Seoul Eating: Jeoksubang


Jeoksubang is the easiest to find among the four Seoul vegetarian eateries we featured as it is located nearest to a Metro station (Dongguk). However, it is off the usual tourist path. Nevertheless it is just two Metro stops away from Myeong-dong which is famous for selling cosmetics.

The building that houses Jeoksubang is also the Headquarter of the Fo Guan Shan Buddhism Sect from Taiwan. As you entered the building, you find a traditional Buddhist shrine on the first floor. The eatery is situated at the basement. The nuns are foreigners who are posted to the Seoul shrine as missionaries and speak fluent Mandarin. Surprisingly, the Korean eatery assistants can also speak fluent Mandarin so there is no language barrier for us.
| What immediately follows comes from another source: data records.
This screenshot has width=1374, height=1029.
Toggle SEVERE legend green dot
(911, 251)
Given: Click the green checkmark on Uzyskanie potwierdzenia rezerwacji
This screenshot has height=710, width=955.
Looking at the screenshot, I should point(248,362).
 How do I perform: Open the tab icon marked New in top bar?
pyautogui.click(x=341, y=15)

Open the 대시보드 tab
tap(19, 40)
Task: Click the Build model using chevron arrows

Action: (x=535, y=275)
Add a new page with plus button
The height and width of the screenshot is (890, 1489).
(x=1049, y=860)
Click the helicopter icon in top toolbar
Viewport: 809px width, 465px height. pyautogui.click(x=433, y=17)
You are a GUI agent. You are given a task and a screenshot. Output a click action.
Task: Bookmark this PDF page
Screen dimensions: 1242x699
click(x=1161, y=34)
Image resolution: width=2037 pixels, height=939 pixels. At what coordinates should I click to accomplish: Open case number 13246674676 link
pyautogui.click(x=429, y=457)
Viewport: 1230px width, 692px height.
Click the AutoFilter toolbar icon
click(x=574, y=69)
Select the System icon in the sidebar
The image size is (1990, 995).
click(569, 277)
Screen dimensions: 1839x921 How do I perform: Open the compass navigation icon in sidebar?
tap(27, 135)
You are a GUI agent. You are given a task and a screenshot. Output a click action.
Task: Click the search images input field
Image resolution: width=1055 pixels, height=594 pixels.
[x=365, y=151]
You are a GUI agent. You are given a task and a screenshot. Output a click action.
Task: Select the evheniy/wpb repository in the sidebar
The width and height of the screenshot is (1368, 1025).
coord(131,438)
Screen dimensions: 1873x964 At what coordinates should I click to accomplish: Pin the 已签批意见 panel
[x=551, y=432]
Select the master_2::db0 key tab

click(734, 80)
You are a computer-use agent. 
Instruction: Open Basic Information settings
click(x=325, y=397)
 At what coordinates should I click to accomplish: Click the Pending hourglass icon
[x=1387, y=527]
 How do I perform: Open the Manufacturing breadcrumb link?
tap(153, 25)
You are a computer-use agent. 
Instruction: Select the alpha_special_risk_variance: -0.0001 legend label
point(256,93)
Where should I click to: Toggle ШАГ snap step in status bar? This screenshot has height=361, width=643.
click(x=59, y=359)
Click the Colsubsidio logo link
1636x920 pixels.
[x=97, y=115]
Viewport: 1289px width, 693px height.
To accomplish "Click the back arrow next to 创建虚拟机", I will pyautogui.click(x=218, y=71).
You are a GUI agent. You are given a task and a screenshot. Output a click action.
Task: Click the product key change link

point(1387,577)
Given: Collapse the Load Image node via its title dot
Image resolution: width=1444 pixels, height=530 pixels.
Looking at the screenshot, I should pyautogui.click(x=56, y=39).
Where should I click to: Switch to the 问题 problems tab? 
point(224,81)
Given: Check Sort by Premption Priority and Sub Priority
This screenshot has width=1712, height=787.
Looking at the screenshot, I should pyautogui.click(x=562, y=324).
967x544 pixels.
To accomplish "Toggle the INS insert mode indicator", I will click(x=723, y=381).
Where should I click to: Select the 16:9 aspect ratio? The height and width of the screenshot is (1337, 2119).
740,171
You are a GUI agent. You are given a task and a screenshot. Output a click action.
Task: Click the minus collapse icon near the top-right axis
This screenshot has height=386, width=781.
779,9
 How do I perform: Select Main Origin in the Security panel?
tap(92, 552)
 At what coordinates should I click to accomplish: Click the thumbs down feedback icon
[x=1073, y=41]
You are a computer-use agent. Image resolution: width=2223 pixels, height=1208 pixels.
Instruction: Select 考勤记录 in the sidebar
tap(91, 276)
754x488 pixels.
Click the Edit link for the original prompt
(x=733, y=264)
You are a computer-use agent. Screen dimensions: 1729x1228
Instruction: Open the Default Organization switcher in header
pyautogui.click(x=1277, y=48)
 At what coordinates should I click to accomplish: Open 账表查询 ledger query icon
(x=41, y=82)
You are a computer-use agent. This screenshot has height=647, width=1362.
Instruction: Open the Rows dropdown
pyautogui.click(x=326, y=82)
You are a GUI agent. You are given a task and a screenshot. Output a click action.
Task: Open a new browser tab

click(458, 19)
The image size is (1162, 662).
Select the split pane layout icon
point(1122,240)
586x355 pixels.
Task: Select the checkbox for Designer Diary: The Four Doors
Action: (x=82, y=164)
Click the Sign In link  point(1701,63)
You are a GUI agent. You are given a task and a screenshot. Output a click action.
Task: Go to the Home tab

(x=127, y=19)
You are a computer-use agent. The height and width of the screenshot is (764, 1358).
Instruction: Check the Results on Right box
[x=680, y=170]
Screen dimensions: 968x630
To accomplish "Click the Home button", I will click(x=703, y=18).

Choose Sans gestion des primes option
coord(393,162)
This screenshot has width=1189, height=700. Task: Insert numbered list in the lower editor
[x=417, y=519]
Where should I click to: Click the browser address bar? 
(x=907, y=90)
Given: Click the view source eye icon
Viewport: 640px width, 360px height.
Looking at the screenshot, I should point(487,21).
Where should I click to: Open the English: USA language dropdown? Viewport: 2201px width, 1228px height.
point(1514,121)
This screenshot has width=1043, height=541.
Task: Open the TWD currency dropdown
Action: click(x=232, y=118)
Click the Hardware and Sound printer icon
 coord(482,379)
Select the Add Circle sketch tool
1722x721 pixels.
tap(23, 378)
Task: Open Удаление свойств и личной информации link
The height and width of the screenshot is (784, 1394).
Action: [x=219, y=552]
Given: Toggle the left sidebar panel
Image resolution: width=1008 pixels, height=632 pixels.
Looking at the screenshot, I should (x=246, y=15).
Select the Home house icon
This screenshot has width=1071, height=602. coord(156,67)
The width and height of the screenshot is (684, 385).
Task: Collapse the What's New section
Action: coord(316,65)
When you stepped out of the stairwell into the eatery, you will be greeted by Buddhist chantings. The restaurant is clean, well lit and has spacious table layout. However, when we were there on two separate occasions, we were their only customers. Nevertheless I do not think that the shrine is operating the eatery for profit but rather to provide convenience for travelling vegetarians to Seoul. Also, it most likely serves as the main kitchen for the shrine.


At first glance of the menu, one may be mistaken that Jeoksubang serves a variety of Western, Chinese and Korean cuisine. However, on further inquiries, the chef confirmed that the spaghetti, baked rice and curry rice were not available for order. Nevertheless, if you are a Singaporean, Taiwanese or Malaysian who are used to eating hot cooked food and tired of the standard Korean cuisine, this is the place to come to get your sanity back.


We like the 炸酱面 (mixed sauce noodles) sauce and noodles. The sauce seem to be based on vegetarian soy sauce which accounts for its black colour. We are surprised to find diced potatoes (instead of mock meat) which replaced the traditional ground pork and complemented the noodles quite well.


酸辣面 (sour and spicy noodles) is essentially Korean Ramen with cabbage, sliced cucumber, carrot and mock fishball. The soup tasted a little like the sour and spicy Tom Yam.


The vegetarian dumplings (煎饺) is really a hidden gem of Jeoksubang. The dumplings are fried just right and taste really superb with its great fillings which include mushroom, mock ham and cabbage. This is one of the best vegetarian dumplings I’ve eaten and it’s surprising that we can find such good dumplings in the middle of Seoul no less!


This dish is called 翡翠炒饭 or translated loosely as Emerald Fried Rice. The emerald colour comes from the diced vegetables blended with the pearl rice. The fried rice is lightly flavoured so it is best that you eat the rice with the kimchi.


One usually associates 麻婆豆腐 (mapo tofu/spicy beancurd) as spicy and hot. This is not the case for Jeoksubang’s version which makes it great for anyone to enjoy. Also, the spicy beancurd has great wok taste. With a hearty portion of the spicy beancurd and rice, this is really value for money.


중구 장충동2가 188-6 불광산사 지하 1층, 서울특별시, 100-855
Tel: 02-2276-0993
Operating Hours: Mon to Sat 12pm – 7pm. Last order is at 6.30pm.

How to get there:

1. Take the Metro train to Dongguk University Station (on Line 3)
2. Get out of the station from Exit 2
3. Follow the route indicated on the google map above. It is a short 3 minute walk.

If you have grown weary of Korean vegetarian food, Jeoksubang provides a much needed respite for you. The menu may be limited but should be enough for a short Seoul stay. The most important aspect at this eatery is that the food are cooked on the spot and served hot to you! One point to note is that the restaurant will close at 7pm sharp so you need to arrive and order your food by 6.30pm. Also, your food will take a while to arrive thus this is not the place if you want something fast in a hurry. Even if you absolutely adore Korean vegetarian food, you should come here to try the fried dumplings.